Mappano mette le basi per il futuro Piano Regolatore


La scorsa settimana è stato presentato in Commissione Comunale un documento tecnico-programmatico, redatto dopo un lungo percorso di raccolta di idee iniziato a febbraio 2019.

di Giada Rapa

Mappano si avvia a stilare il suo primo Piano Regolatore Generale Comunale unitario, dopo il passaggio da frazione a Comune. Fino ad ora è stato redatto un Contributo Tecnico Programmatico il cui lavoro è iniziato a febbraio 2019. Proprio in questo periodo, infatti, l’amministrazione comunale aveva organizzato una serie di incontri che hanno coinvolto la cittadinanza, al fine di raccogliere idee, opinioni e proposte per la stesura del documento urbanistico. A distanza di poco meno di un anno e mezzo, questo Contributo è stato terminato e la scorsa settimana è stato presentato nel dettaglio in Commissione Territorio.
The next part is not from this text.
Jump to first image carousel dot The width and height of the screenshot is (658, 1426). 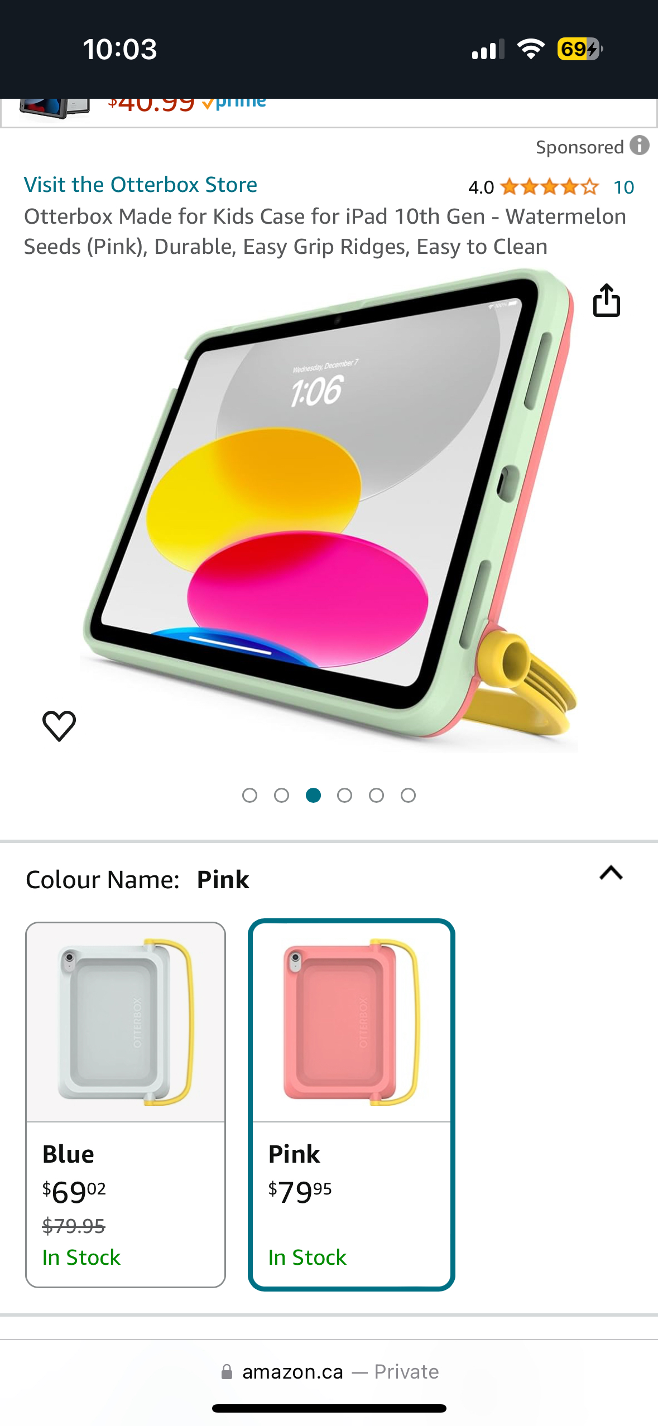coord(249,795)
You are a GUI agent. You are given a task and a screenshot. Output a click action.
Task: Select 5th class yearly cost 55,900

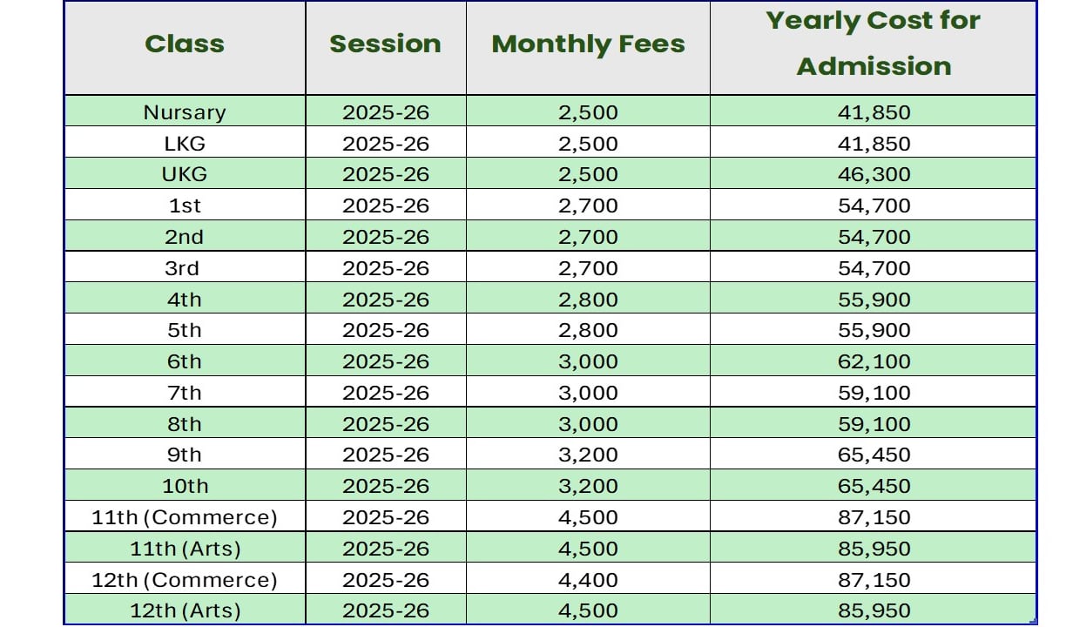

Il documento è stato illustrato dagli architetti Guido Laganà, Francesca La Malva e Marco Rossi, nonché dall’agronomo Massimo Fantasia, che ha contribuito alla stesura delle linee di indirizzo del Piano Regolatore insieme a Leily Atar Saheli. Tanti i punti cardine del futuro PRGC, primo fra tutti la riqualificazione e non lo sfruttamento del suolo per creare un rapporto armonico tra comunità e ambiente. Ma anche la necessità di attirare sul territorio un target piuttosto giovane con capacità culturale, tecnica e tecnologica, indispensabile per far vivere il territorio; di sviluppare e incentivare la mobilità alternativa; di rivisitare il vasto patrimonio agricolo di cui il Comune dispone, senza dimentica un aspetto fondamentale emerso in questi mesi di emergenza sanitaria: riuscire a recuperare, attraverso il territorio e l’ambiente, il rapporto tra le persone, ridefinendo gli spazi.